An exact retyping of every record is required.

Segment Open

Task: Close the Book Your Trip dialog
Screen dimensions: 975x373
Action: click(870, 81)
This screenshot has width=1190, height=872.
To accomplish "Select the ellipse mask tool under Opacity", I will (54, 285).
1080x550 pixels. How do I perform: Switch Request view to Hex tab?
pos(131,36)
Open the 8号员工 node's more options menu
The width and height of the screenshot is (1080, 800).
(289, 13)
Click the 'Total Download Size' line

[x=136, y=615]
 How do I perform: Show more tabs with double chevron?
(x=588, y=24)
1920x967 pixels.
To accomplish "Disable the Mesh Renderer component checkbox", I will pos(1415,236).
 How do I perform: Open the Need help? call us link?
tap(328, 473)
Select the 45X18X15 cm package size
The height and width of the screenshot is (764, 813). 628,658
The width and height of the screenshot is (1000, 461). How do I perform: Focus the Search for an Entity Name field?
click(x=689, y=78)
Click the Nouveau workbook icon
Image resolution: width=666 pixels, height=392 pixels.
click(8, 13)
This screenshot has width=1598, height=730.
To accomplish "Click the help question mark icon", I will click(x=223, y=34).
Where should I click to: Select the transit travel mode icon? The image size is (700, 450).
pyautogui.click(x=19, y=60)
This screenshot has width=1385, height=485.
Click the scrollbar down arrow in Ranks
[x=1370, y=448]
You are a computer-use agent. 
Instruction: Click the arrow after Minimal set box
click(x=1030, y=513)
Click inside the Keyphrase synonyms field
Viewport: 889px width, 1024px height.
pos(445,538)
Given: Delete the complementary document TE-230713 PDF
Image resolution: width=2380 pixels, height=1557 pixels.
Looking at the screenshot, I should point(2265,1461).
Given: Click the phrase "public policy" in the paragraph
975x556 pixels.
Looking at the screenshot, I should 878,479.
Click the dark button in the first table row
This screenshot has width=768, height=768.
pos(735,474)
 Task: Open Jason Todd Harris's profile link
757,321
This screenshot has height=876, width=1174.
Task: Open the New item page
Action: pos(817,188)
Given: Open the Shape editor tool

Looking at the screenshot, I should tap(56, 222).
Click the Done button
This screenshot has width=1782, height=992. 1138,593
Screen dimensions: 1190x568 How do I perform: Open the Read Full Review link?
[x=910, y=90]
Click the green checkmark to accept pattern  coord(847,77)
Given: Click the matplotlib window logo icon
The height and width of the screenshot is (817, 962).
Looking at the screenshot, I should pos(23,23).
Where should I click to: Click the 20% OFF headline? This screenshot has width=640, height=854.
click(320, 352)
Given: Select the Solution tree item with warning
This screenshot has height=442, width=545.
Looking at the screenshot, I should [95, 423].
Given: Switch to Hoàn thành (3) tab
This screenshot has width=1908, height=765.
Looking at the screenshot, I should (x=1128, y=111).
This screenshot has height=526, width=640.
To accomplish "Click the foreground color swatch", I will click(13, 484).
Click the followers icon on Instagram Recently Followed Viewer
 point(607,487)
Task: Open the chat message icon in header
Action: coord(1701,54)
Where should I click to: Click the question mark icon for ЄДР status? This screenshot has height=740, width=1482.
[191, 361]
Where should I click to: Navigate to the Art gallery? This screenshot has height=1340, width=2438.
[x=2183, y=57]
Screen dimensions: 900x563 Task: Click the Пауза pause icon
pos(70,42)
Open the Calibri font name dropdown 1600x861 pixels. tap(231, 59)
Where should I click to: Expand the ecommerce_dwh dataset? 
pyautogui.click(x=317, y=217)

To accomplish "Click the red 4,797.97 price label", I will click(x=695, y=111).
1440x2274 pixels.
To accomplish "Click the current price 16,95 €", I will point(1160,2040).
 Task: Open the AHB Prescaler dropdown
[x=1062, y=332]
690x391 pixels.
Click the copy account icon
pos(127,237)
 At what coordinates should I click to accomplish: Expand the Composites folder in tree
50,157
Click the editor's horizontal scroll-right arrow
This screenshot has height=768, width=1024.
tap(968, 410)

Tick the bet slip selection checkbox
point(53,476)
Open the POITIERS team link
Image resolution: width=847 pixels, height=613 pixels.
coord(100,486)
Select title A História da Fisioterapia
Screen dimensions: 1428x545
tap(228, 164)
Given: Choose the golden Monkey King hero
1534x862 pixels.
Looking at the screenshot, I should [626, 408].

Segment Closed

• ANSWER BOX:
Task: Close the Book Your Trip dialog
Screen dimensions: 975x373
Action: click(870, 81)
This screenshot has width=1190, height=872.
To accomplish "Select the ellipse mask tool under Opacity", I will (54, 285).
1080x550 pixels. How do I perform: Switch Request view to Hex tab?
pos(131,36)
Open the 8号员工 node's more options menu
The width and height of the screenshot is (1080, 800).
(289, 13)
Click the 'Total Download Size' line

[x=136, y=615]
 How do I perform: Show more tabs with double chevron?
(x=588, y=24)
1920x967 pixels.
To accomplish "Disable the Mesh Renderer component checkbox", I will pos(1415,236).
 How do I perform: Open the Need help? call us link?
tap(328, 473)
Select the 45X18X15 cm package size
The height and width of the screenshot is (764, 813). 628,658
The width and height of the screenshot is (1000, 461). How do I perform: Focus the Search for an Entity Name field?
click(x=689, y=78)
Click the Nouveau workbook icon
Image resolution: width=666 pixels, height=392 pixels.
click(8, 13)
This screenshot has width=1598, height=730.
To accomplish "Click the help question mark icon", I will click(x=223, y=34).
Where should I click to: Select the transit travel mode icon? The image size is (700, 450).
pyautogui.click(x=19, y=60)
This screenshot has width=1385, height=485.
Click the scrollbar down arrow in Ranks
[x=1370, y=448]
You are a computer-use agent. 
Instruction: Click the arrow after Minimal set box
click(x=1030, y=513)
Click inside the Keyphrase synonyms field
Viewport: 889px width, 1024px height.
pos(445,538)
Given: Delete the complementary document TE-230713 PDF
Image resolution: width=2380 pixels, height=1557 pixels.
Looking at the screenshot, I should point(2265,1461).
Given: Click the phrase "public policy" in the paragraph
975x556 pixels.
Looking at the screenshot, I should 878,479.
Click the dark button in the first table row
This screenshot has width=768, height=768.
pos(735,474)
 Task: Open Jason Todd Harris's profile link
757,321
This screenshot has height=876, width=1174.
Task: Open the New item page
Action: pos(817,188)
Given: Open the Shape editor tool

Looking at the screenshot, I should tap(56, 222).
Click the Done button
This screenshot has width=1782, height=992. 1138,593
Screen dimensions: 1190x568 How do I perform: Open the Read Full Review link?
[x=910, y=90]
Click the green checkmark to accept pattern  coord(847,77)
Given: Click the matplotlib window logo icon
The height and width of the screenshot is (817, 962).
Looking at the screenshot, I should pos(23,23).
Where should I click to: Click the 20% OFF headline? This screenshot has width=640, height=854.
click(320, 352)
Given: Select the Solution tree item with warning
This screenshot has height=442, width=545.
Looking at the screenshot, I should [95, 423].
Given: Switch to Hoàn thành (3) tab
This screenshot has width=1908, height=765.
Looking at the screenshot, I should (x=1128, y=111).
This screenshot has height=526, width=640.
To accomplish "Click the foreground color swatch", I will click(13, 484).
Click the followers icon on Instagram Recently Followed Viewer
 point(607,487)
Task: Open the chat message icon in header
Action: coord(1701,54)
Where should I click to: Click the question mark icon for ЄДР status? This screenshot has height=740, width=1482.
[191, 361]
Where should I click to: Navigate to the Art gallery? This screenshot has height=1340, width=2438.
[x=2183, y=57]
Screen dimensions: 900x563 Task: Click the Пауза pause icon
pos(70,42)
Open the Calibri font name dropdown 1600x861 pixels. tap(231, 59)
Where should I click to: Expand the ecommerce_dwh dataset? 
pyautogui.click(x=317, y=217)

To accomplish "Click the red 4,797.97 price label", I will click(x=695, y=111).
1440x2274 pixels.
To accomplish "Click the current price 16,95 €", I will point(1160,2040).
 Task: Open the AHB Prescaler dropdown
[x=1062, y=332]
690x391 pixels.
Click the copy account icon
pos(127,237)
 At what coordinates should I click to accomplish: Expand the Composites folder in tree
50,157
Click the editor's horizontal scroll-right arrow
This screenshot has height=768, width=1024.
tap(968, 410)

Tick the bet slip selection checkbox
point(53,476)
Open the POITIERS team link
Image resolution: width=847 pixels, height=613 pixels.
coord(100,486)
Select title A História da Fisioterapia
Screen dimensions: 1428x545
tap(228, 164)
Given: Choose the golden Monkey King hero
1534x862 pixels.
Looking at the screenshot, I should [626, 408].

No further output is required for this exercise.